Saturday, October 24, 2009

A Beautiful Reminder

Recently, I've really felt God tugging at my heart. He's been whispering to me, "I'm all around you. Trust in Me and seek Me. I've got things to share with you." I've heard Him and I believed Him, but I didn't want to stop and really listen to what He had to say to me. I'm not sure why? That's a wonderful message to receive. Most of the time we ignore God when we don't feel His presence around us, but I was ignoring Him when He was tapping on my shoulder.

So today I was working on the website; just a few corrections here and there, nothing new and like I often do, I started to explore other organizations that work in Africa. There was one in particular that I hadn't been keeping updated with. One that I used to follow every single day and it had been months since I last went to their website. Today, I felt a push to go check it out.

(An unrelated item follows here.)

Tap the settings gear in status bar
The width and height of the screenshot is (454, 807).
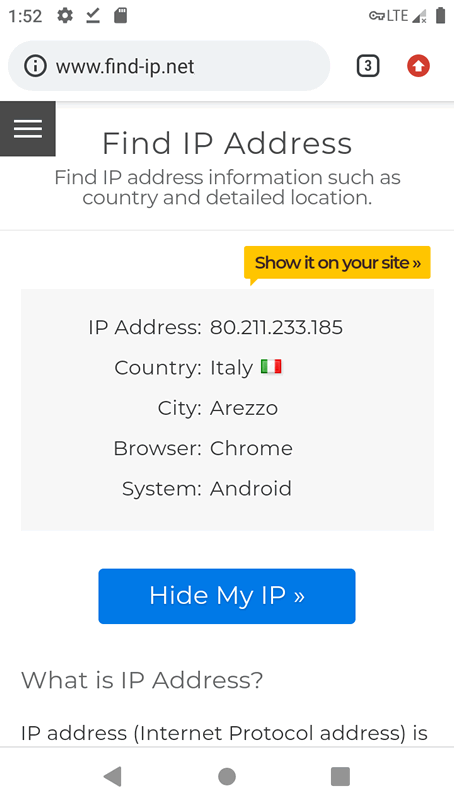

Tears started rolling down my face as I read Katie Davis's blog. One story in particular of a family from the United States adopting a little girl from Uganda and I was reminded of something. My heart in all of this. God's heart in all of this. Some where between going back to school full time, working a miserable job and trying to focus on Roots of Hope, I lost my heart. I lost my passion to first love the kids of Swaziland. Feeding them, clothing them, sponsoring their school fees - those things are all great and are many of the goals Roots of Hope has BUT loving them is our #1 goal. Loving them like God loves them. They have been adopted into the Kingdom of Christ. Absorb that! Orphans, widows, abused children, abused men, tired grandmothers: God has adopted them into His Kingdom to love them and to take care of them.

That is how this all started. God gave me the heart to love His children and that lead to me starting Roots of Hope. These children are what makes me spend hours every day working on our website, thinking of how to improve things, researching school systems and work opportunities, but in the mix of all of that, I forgot to sit back and think of my precious kids to thank God for them and for His divine plan to take care of them.

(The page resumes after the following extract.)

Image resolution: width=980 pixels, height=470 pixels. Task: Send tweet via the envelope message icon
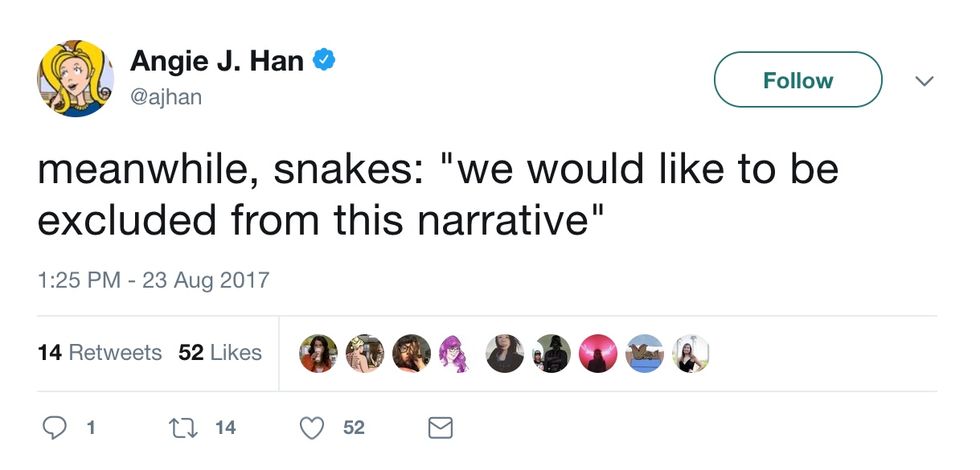click(440, 428)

RHM is nothing without the heart of Chirst. Thank you Lord for loving our kids first and foremost. I can't wait to go back in November, scoop them up in my arms and tell them they are beautiful and loved children of the Lord. I can't wait to go out today and tell people not just about Roots of Hope but about my heart in all of it.

My prayer is that God's heart for the children of Swaziland will move Roots of Hope forward. That all the other things in my life that are going on, will fall into place because my priority is to love God and to love my kids in Swaziland. If my heart is in the right place, I can't go wrong.

1 John 4:7 - "Dear friends, let us love one another, for love comes from God..."

1 comment:

  1. Ah!! I love hearing your thoughts and your stories! God is so faithful and he loves those little children more than we EVER could! That's a lot of love!